Date: Tue, 17 Sep 1996 23:42:48 -0400 (EDT)
Subject: Lisa: who am I? (5/9/95)



---------- Forwarded message ----------
Date: Tue, 09 May 1995 09:07:46 -0600
From: Lisa Rogers <EQDOMAIN.EQWQ.LROGERS-AT-EMAIL.STATE.UT.US>
To: glevy-AT-acnet.pratt.edu
Subject: Lisa: who am I?

I'm a biologist (BS) and presently an anthropology grad student.
I'm not entirely original, but I may be the first in my sub-field of
anthropology to try to bring evolutionary ecology (EE) to bear on my
interest in socialism and Marxian economics.

I came to economics partly to get out of taking a language for my PhD
program, and started with microecon because we use the same math,
optimality models, etc. in EE.  Then I read some Marx in a class
taught by Hans Ehrbar (also on this list) and "saw the light" in a
way.  I was always a bleeding heart liberal type, with a passion for
justice, but now I've come to appreciate how systematically poverty
is produced by the profit-seeking mechanisms, which are protected and
enforced by the government.  And it pisses me off.

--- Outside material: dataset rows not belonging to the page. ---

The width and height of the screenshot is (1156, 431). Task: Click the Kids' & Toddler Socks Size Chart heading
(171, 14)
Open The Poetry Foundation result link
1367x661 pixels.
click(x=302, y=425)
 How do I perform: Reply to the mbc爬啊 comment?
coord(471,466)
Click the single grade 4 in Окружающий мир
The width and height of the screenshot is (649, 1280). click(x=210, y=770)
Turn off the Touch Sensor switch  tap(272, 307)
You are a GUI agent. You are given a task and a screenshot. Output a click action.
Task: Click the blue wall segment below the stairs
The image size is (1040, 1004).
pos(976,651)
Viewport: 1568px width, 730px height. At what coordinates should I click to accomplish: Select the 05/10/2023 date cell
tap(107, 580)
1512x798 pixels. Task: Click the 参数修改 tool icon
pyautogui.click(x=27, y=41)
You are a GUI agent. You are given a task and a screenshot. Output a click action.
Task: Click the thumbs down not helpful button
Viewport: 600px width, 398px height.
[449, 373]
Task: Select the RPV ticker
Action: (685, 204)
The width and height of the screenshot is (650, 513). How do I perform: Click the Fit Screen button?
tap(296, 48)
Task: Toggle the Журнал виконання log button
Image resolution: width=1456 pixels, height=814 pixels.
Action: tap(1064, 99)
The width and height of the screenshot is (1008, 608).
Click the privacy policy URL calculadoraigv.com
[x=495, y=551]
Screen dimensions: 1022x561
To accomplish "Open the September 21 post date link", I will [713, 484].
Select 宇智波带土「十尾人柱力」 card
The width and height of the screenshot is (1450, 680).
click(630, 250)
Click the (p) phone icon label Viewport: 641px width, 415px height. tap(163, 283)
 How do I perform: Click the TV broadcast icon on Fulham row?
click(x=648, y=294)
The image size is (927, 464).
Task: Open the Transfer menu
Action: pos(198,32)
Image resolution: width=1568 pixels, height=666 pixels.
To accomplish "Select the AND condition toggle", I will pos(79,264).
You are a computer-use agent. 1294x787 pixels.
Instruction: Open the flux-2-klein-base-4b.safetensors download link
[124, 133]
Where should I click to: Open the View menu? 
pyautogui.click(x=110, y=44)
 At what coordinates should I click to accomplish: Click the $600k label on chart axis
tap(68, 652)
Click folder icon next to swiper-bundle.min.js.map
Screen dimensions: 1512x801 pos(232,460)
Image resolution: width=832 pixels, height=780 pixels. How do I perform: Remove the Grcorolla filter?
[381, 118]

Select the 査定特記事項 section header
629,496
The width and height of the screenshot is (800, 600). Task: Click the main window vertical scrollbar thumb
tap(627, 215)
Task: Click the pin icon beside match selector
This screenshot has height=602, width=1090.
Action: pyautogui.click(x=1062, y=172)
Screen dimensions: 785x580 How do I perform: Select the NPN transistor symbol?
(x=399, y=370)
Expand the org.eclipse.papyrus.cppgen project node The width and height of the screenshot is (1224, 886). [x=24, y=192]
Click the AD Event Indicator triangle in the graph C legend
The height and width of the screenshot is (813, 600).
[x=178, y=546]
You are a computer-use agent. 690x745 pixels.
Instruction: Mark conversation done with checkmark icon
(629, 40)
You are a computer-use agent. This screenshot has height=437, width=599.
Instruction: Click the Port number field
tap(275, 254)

In anthropology I had already studied a great deal about cooperation,
and various ways in which self-interested actors might find
cooperation of some kind rewarding to themselves.  IMO, this is
exactly the place that evolution, EE anthropology and socialism come
together.  How do we create a socialist society??  Obviously, I don't
expect that we can just talk people into it.

Although my academic work will continue to focus on human foragers
and mating strategies for the next few years at least, what we are
really about is understanding how the same basic principles underlie
the enormous diversity of all human behavior.  I think that in order
to modify something, we need to know how it really works.  So, this
could help us to be able to create socialism.

I'm NOT a genetic determinist.

I didn't mean to go on this long, but this stuff is on my mind
lately, and I'll probably post some of this to the list sometime
soon.

But now, who are you?  And what do you think of my postings?  I mean,
"original" is nice but neutral, you know?  I'm curious how it is
coming across to people outside my familiar frame of reference.

Lisa Rogers


>>> <glevy-AT-acnet.pratt.edu>  5/8/95, 04:45pm >>>
Who are you?  You write from an original perspective?